Как будто после грозы набухшее серой бязевой грязью небо вдруг прояснялось и являло миру кристально-чистую радугу, тут же вызывавшую за собой, как в детском театре, щебечущих птиц, когда таинственный тремендум отца вдруг оборачивался иной своей стороной и превращался, из молчания монументального или монструозного свойства, в живую любовь.

Дотошным дочерям, которые вышли из детства с вызванной тремендумом травмой, нужны были детали.

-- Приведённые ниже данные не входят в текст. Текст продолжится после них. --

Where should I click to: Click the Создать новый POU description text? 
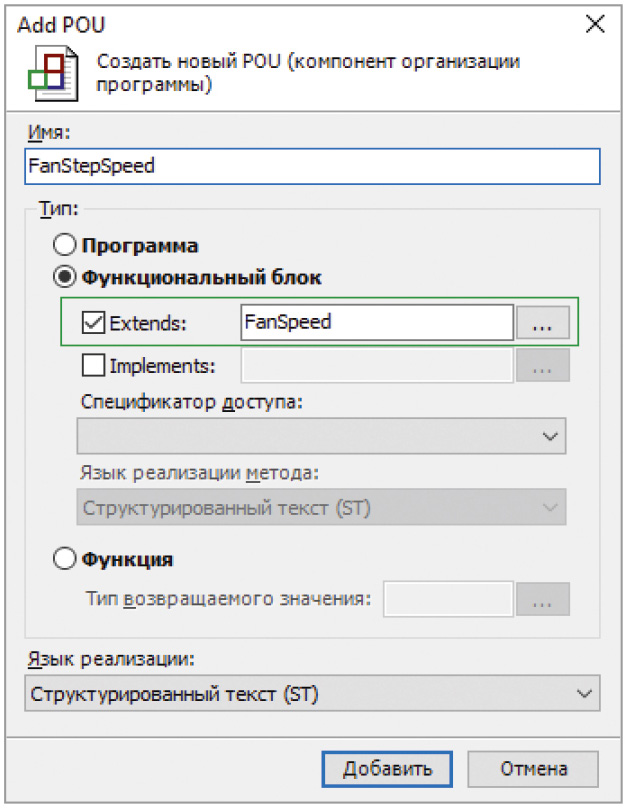[x=308, y=73]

Чем объяснить это отсутствие откликов и отцовскую отстраненность?

Бездушное бездействие?

Размеренное безразмерное равнодушие?

Эту безразличную бездну?

И, объяснив, как оправдать: можно ли простить его безучастность лишь потому, что он им даровал жизнь?

Вновь и вновь возвращались они к ранним незалеченным ранам, по-разному истолковывая поступки отца. Обе одновременно вынашивали и отчаяние, и надежду: надежду, что отец внимает им и их слышит… отчаяние и какой-то восторженный ужас оттого, что он неизменно молчит.

* * *

Отец — существовал своей жизнью, не пересекающейся с жизнью других.

Он воспринимал все с молчаливым, бледным лицом, тянулся к потайному месту то ли на полке, то ли в стене (страдающая без «Беломора» старшая дочь никак не могла понять, откуда он достает сигареты, из воздуха что ли) и шел на огород, где задумчиво разглядывал саженцы или снимал в парнике крепенькие, почти новорожденные огурцы.